## Task to complete
For this exercise, copy exactly every line from the one holding "Instruction: Select the" through the end of the data, both included. Omit pictures.

Given records section start

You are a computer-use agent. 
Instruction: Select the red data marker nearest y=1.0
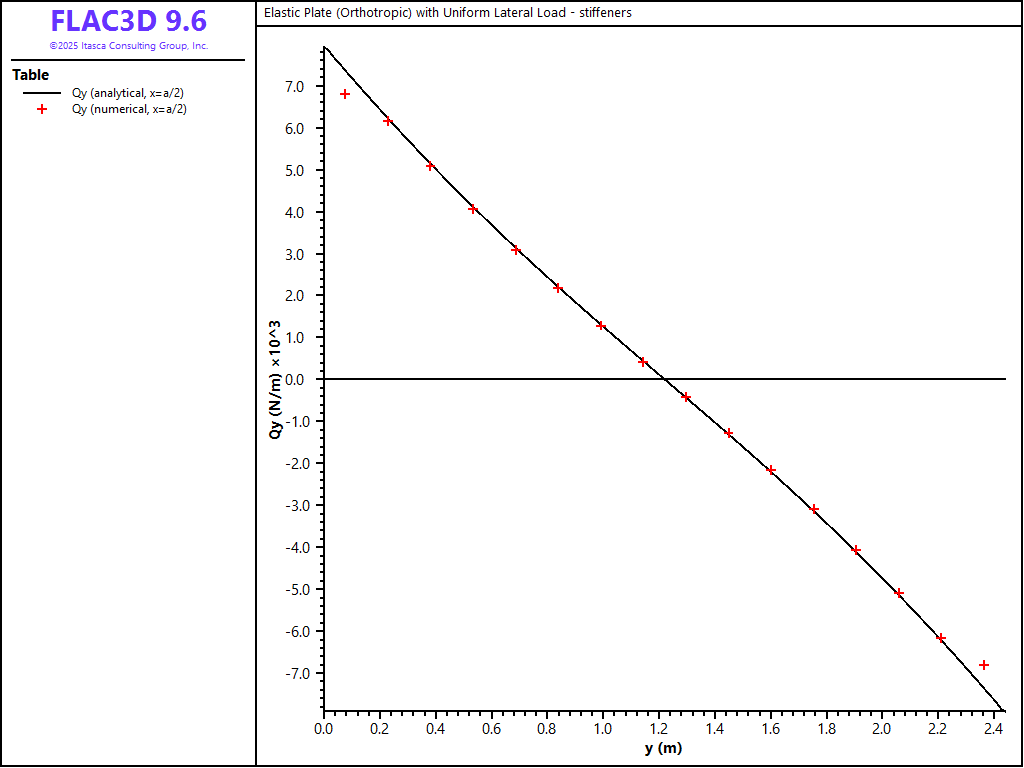601,325
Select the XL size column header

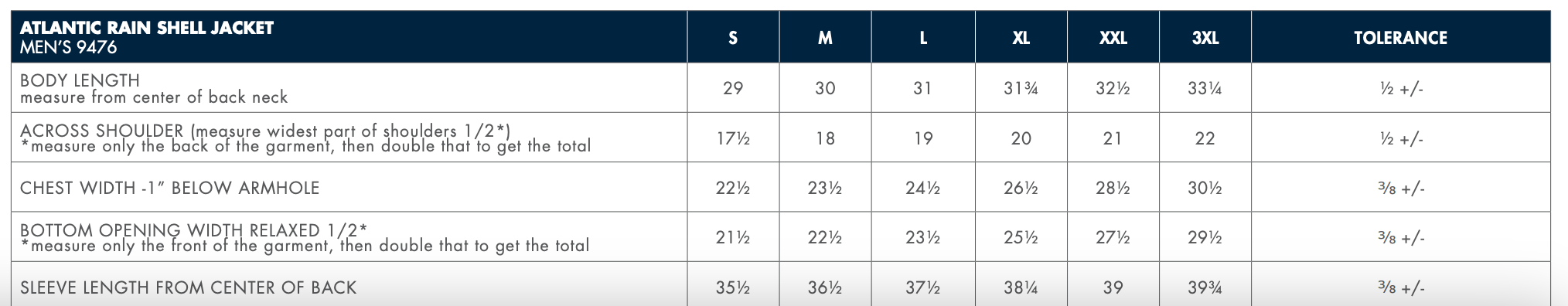tap(1021, 38)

Given records section end

## Exercise response
Instruction: Select the red data marker nearest y=1.0
601,325
Select the XL size column header

tap(1021, 38)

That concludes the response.